14. INTO University Partnerships
Turnover: £10.3m (+71%) Pre-tax profits: £708,000 (+291%)
Sector: Education Based: Brighton
John Sykes, group managing director of INTO University Partnerships, estimates that there are four million students studying outside their home countries. Founded in 2006 by current chairman Andrew Colin following an initial joint venture with the University of East Anglia, the business has expanded rapidly and now operates 12 university-based study centres across three continents. He says the company’s ‘robust management’, £250 million investment in learning centres, and a global sales and marketing infrastructure has helped its growth and reputation for academic excellence.
15. Your Golf Travel
Turnover: £27m (+64%) Pre-tax profits: Approx. £900,000 (+350%)
Sector: Travel Based: London Durham
University friends Ross Marshall and Andrew Harding founded Your Golf Travel after graduating.
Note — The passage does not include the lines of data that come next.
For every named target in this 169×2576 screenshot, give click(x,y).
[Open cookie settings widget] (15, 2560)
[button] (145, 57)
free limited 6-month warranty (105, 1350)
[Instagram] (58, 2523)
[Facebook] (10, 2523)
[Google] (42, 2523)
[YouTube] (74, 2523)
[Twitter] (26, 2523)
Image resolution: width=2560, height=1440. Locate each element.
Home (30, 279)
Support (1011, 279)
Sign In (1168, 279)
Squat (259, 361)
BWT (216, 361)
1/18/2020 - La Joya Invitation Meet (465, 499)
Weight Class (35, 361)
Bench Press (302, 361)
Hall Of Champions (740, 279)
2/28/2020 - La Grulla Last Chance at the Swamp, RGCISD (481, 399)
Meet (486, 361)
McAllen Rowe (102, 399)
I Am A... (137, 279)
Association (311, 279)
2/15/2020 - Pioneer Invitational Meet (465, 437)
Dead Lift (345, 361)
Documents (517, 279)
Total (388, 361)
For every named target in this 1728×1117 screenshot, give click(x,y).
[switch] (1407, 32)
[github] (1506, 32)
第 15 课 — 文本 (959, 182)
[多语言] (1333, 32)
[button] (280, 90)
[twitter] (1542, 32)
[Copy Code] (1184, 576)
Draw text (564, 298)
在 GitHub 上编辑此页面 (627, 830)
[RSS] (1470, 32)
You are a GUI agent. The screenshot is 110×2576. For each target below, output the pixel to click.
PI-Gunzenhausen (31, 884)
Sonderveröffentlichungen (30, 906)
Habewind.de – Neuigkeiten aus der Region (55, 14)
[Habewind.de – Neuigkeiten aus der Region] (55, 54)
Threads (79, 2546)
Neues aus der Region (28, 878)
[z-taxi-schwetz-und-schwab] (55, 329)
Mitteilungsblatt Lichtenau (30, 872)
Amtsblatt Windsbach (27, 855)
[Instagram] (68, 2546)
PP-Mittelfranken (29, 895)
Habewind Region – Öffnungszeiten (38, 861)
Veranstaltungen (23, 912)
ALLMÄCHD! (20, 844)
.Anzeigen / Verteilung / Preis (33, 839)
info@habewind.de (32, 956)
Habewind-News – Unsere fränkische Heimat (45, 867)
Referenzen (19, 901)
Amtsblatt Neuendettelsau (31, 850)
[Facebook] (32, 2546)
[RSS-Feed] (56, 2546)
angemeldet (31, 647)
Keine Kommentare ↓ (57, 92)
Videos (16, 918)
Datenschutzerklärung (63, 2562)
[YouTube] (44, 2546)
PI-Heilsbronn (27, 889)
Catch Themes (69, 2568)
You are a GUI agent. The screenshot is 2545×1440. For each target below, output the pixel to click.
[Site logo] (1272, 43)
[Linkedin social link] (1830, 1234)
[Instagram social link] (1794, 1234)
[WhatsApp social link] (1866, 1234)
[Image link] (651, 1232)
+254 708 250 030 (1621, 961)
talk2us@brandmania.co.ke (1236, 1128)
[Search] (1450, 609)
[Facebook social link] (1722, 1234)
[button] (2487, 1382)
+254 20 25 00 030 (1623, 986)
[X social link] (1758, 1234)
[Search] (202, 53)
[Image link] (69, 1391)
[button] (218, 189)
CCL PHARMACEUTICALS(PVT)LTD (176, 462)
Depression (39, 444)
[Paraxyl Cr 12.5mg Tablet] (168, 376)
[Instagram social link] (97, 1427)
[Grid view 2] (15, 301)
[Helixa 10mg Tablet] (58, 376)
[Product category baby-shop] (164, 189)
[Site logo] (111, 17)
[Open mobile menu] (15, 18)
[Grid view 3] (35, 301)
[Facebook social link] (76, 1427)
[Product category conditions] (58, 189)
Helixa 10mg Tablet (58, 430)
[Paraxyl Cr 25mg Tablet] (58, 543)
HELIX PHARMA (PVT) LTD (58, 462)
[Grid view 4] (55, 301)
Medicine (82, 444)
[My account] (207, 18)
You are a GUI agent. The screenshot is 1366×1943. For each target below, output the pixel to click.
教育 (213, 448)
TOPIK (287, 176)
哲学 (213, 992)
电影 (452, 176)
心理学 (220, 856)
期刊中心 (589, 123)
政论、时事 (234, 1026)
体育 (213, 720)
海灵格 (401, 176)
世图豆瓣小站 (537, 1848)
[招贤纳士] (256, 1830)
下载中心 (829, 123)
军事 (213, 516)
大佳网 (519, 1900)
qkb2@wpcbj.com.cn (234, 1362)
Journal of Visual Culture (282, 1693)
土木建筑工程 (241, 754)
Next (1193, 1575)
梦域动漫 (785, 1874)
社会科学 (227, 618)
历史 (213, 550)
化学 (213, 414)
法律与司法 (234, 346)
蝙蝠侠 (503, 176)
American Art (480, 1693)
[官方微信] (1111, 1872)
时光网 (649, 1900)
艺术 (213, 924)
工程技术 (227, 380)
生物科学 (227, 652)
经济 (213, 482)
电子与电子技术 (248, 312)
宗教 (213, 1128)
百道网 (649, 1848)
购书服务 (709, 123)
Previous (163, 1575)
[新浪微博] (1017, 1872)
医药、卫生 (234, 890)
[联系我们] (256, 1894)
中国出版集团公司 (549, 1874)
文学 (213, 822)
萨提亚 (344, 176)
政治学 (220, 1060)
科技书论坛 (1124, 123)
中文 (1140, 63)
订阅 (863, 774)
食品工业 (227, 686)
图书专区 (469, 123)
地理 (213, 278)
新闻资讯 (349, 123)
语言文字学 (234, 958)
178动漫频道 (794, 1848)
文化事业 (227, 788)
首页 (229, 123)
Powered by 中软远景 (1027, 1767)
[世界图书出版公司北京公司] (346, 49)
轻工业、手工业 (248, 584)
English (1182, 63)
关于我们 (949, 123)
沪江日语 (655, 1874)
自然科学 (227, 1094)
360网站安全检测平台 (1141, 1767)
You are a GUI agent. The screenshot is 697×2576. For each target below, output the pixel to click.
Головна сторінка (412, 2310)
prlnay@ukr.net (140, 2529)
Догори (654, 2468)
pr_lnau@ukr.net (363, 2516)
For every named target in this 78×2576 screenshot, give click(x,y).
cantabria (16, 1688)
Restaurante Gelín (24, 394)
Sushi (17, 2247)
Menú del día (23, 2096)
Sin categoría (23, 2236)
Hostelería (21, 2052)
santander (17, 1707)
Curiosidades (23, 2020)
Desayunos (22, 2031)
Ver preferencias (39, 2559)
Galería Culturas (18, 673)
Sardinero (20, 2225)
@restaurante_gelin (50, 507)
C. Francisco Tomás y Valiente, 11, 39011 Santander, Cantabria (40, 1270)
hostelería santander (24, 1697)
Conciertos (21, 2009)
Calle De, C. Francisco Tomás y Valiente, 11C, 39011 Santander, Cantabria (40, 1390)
The duo used their industry contacts to set up the golf packages business, financed by credit cards and their own ‘limited savings’. The company boasts a high recurring booking rate, with 51 per cent of people who booked with them in 2009 doing so again in 2010. Data capture technology is now helping to target customers. With the launch of a couple of sister companies, SpaBreaks.com and RacingBreaks.com, the focus is on building those brands and marketing the group of companies. Marshall observes, ‘Now our technology is more sophisticated, the future of our business is going to be technologically driven.’